Our prospective study found that that only 2.9% of patients clinically staged as N0 after integrated PET/CT and CT had positive mediastinoscopy results and only 3.7% had positive EUS-FNA results. Thus, we cannot recommend the routine use of these two tests in patients clinically staged as N0. This high negative predictive value of PET for patients judged as N0 has been shown before.12 However, in patients with clinical N1 disease suggested by integrated PET/CT, we found a relatively high incidence (total of 17.6% after mediastinoscopy and 23.5% after EUS-FNA) of unsuspected N2 disease. Thus, both of these tests seem appropriate for these patients.

There is a distinct predilection for the location of N2 disease based on the lobar location of the primary tumor in patients with NSCLC. We recently reported a retrospective review of almost 1,000 patients13 and found almost identical results to earlier reports from Naruke et al14 and Kotoulas et al.15 All three of these studies found that tumors in the right upper lobe were most likely to metastasize to the 4R and 2R stations; tumors in the right middle lobe to the 7 station; tumors in the right lower lobe to the 4R and 7 stations; tumors in the left upper lobe to the 5 and 6 stations; and finally tumors in the left lower lobe most commonly to the 5 and 7 stations. If we had known this data beforehand and changed the design of this study and limited mediastinoscopy to only those patients with clinically staged N0 disease with a right upper lobe lesion, we would have found a 10.4% positive rate for mediastinoscopy. Similarly, had we only performed EUS-FNA in patients staged N0 with tumors only in the right lower lobe tumor, EUS-FNA results would have been positive 15.4% of the time. This type of a targeted approach may increase the cost-effectiveness of performing mediastinoscopy and EUS-FNA even when patients are clinically staged N0.
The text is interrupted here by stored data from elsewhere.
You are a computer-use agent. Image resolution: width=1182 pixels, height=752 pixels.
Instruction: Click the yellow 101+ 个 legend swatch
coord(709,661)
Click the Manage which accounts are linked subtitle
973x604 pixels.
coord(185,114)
Knowing the lobar location of the primary may be a clue as to what nodal station to sample. This clue can be coupled with factors that predict who is more likely to have N2 disease as opposed to where it may occur. These factors include the maxSUV of the primary as determined by integrated PET/CT, tumor histology, degree of differentiation, size,16 and maybe its location in the lobe (central as opposed to peripheral). Perhaps consideration of all of these factors may help guide the most appropriate test and help identify which patients are more likely to have unsuspected N2 disease, and in what nodal station they are most likely to occur.
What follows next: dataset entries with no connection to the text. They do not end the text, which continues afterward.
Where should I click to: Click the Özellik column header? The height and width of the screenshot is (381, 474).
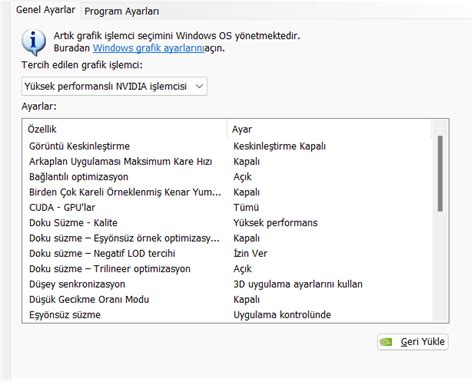pyautogui.click(x=125, y=129)
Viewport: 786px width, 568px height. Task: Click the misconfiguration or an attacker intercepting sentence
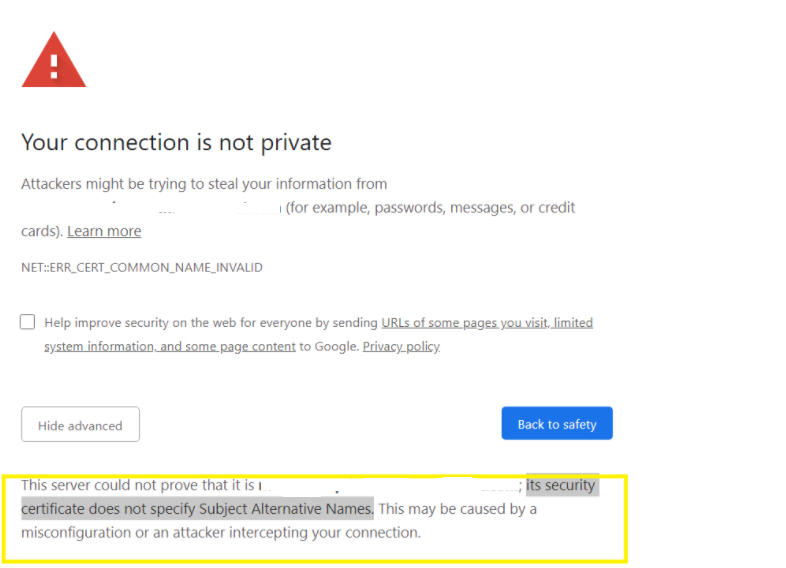coord(221,532)
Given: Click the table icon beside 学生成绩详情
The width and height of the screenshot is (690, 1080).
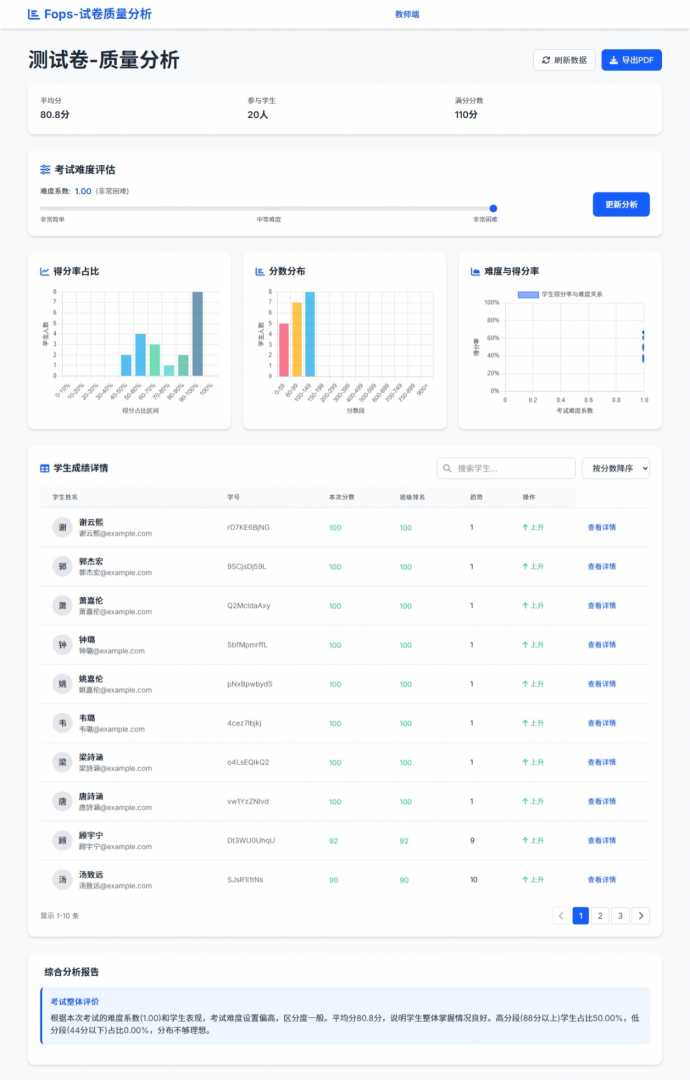Looking at the screenshot, I should (45, 468).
In conclusion, we do not recommend the routine use of mediastinoscopy or EUS-FNA in all patients with NSCLC who are clinically staged N0 after integrated PET/CT. However, we do recommend both mediastinoscopy and EUS-FNA in patients clinically staged as N1 after integrated PET/CT. Importantly, a more targeted search for unsuspected N2 disease may make these biopsy procedures more cost-effective. We recommend a prospective multi-institutional study that uses factors known prior to resection that may predict the likelihood of having N2 disease, such as the maxSUV of the tumor, the size, histology, the degree of tumor differentiation, and the location of the tumor in the lobe. This information coupled with knowing the lobar location of the primary may help direct which tests to order and in which patients. This should increase the positive predictive value and thus the cost-effectiveness of these minimally invasive but expensive nodal biopsy procedures. This approach may help increase the relatively poor survival of patients who have unsuspected N2 disease.

Footnotes

Abbreviations: EUS = endoscopic ultrasound; EUS- FNA = endoscopic ultrasound fine-needle aspiration; FDG = F-18 fluorodeoxyglucose; maxSUV = maximum standardized uptake value; NSCLC = non-small cell lung cancer; PET = positron emission tomography; ROI = region of interest

This article was accepted for poster presentation at the Western Thoracic Surgical Association Meeting, June 2006.

The authors have no financial conflicts of interest to disclose.

Received for publication May 18, 2006. Accepted for publication June 20, 2006.